Traspiés diplomáticos

Estas expresiones han causado sorpresa y escozor en las diplomacias de países amigos.

Fecha de publicación: 03-10-18
Por: Lizardo A. Sosa L.

La “diplomacia” guatemalteca ha dado desafortunados traspiés en los últimos meses, derivados indudablemente del hecho de plantearse como objetivo casi único, el retiro del Comisionado Velásquez y de la Comisión a su cargo, intentado mediante procedimientos poco o nada diplomáticos; y, lo peor, reñidos con el ordenamiento jurídico que rige la República en donde debemos tener funcionarios a cargo sujetos a la Ley y nunca superiores a ella.

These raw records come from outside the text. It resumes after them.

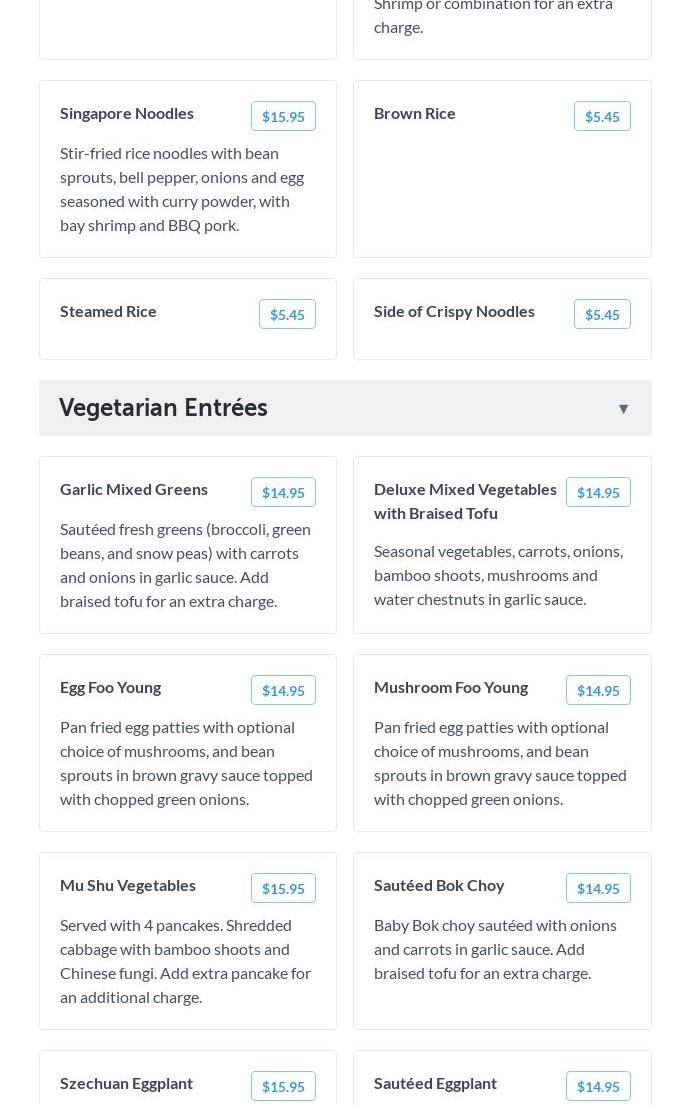Image resolution: width=690 pixels, height=1105 pixels.
Task: Open the Garlic Mixed Greens item title
Action: pos(134,489)
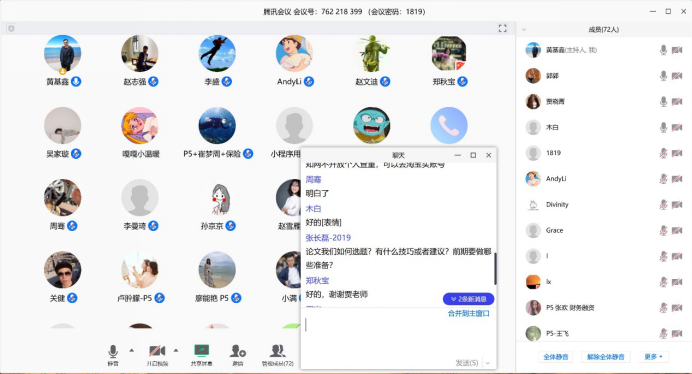
Task: Toggle camera for member Grace
Action: pyautogui.click(x=677, y=230)
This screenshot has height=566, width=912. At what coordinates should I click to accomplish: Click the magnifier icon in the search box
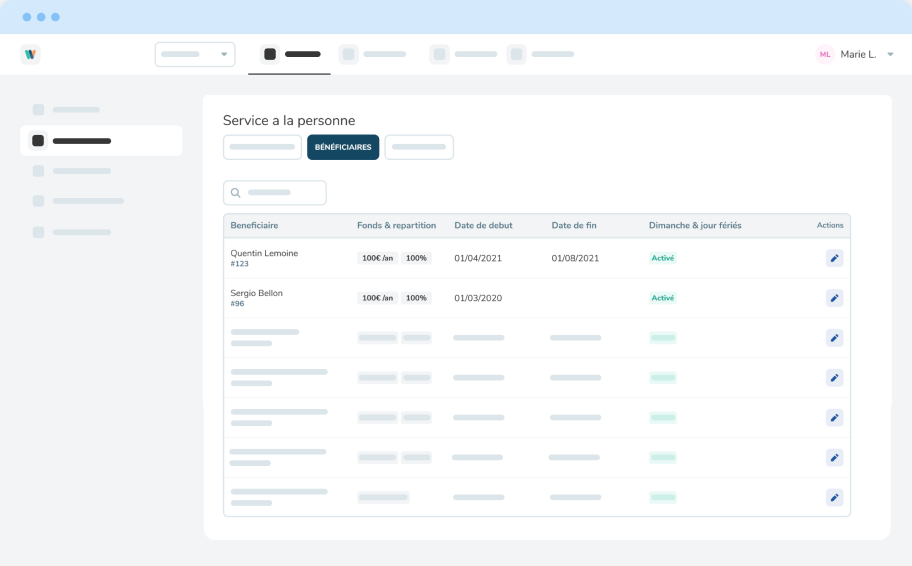236,193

Los traspiés más visibles han ocurrido en la relación entre Guatemala y la ONU, comenzando con el non-grato contra el Comisionado en agosto 2017, frenado por recursos dados con lugar por la Corte de Constitucionalidad, al no llenarse requisitos legales y constitucionales, ni cumplirse los acuerdos firmados por Guatemala, desatando actuaciones reñidas con las prácticas diplomáticas de respeto entre naciones e instituciones internacionales y respecto de las personas que ejercen su representación. El último discurso ante la Asamblea de ONU fue un evidente traspiés, no solo por referirse a detalles internos (certificaciones ISO 9001 y 37001 por ejemplo) sino por contradecir con afirmaciones y acusaciones imprecisas e inexactas, declaraciones previas acerca de CICIG, endilgándole ahora, la responsabilidad por la zozobra, intranquilidad y conflictividad del país; todo ello, después de que, hace apenas dos años, el Presidente dijo en el mismo foro que “la CICIG es una iniciativa de Guatemala que fue acogida oportunamente por la asamblea de las Naciones Unidas y por la Secretaría General, y se ha traducido en una de las herramientas más eficientes de cooperación multilateral en la lucha en contra de las redes criminales y de corrupción que han cooptado porciones estratégicas de estados, como el nuestro, desafiados de manera extrema por la geopolítica del crimen organizado transnacional” (Discurso ante ONU 22/09/2016). Estas expresiones han causado sorpresa y escozor en las diplomacias de países amigos generalmente bien informadas por sus representaciones de lo que ocurre en el país y de que se trata respecto de las actuaciones anti-CICIG emprendidas por el régimen. Tómese nota, además, que la creación de la CICIG no fue impuesta, sino solicitada por el Canciller Edgar Gutiérrez en el gobierno de Alfonso Portillo y concretada por el Vicepresidente Eduardo Stein en el gobierno de Oscar Berger.

Pero hay más traspiés de no menor importancia, derivados de lo mismo, tales como las desafortunadas actuaciones en contra del Embajador del Reino de Suecia, las irrespetuosas expresiones formuladas respecto de la congresista estadounidense Norma Torres, y las desafortunadas, abusivas y hasta ofensivas declaraciones de la Cancillería guatemalteca acerca de las expresiones de la señora Michelle Bachelet, expresidenta de Chile, ahora Alta Comisionada de la ONU para Derechos Humanos.

Vale señalar que fue el Presidente quien, convencido como estaba hace menos de dos años, decidió prorrogar hasta septiembre 2019 la presencia de CICIG, calificada por el mismo como “eficiente cooperación multilateral en la lucha contra redes criminales y de corrupción…”.

Conocimiento, cordura, madurez y visión de largo plazo, son requisitos indispensables de la diplomacia. Ojalá.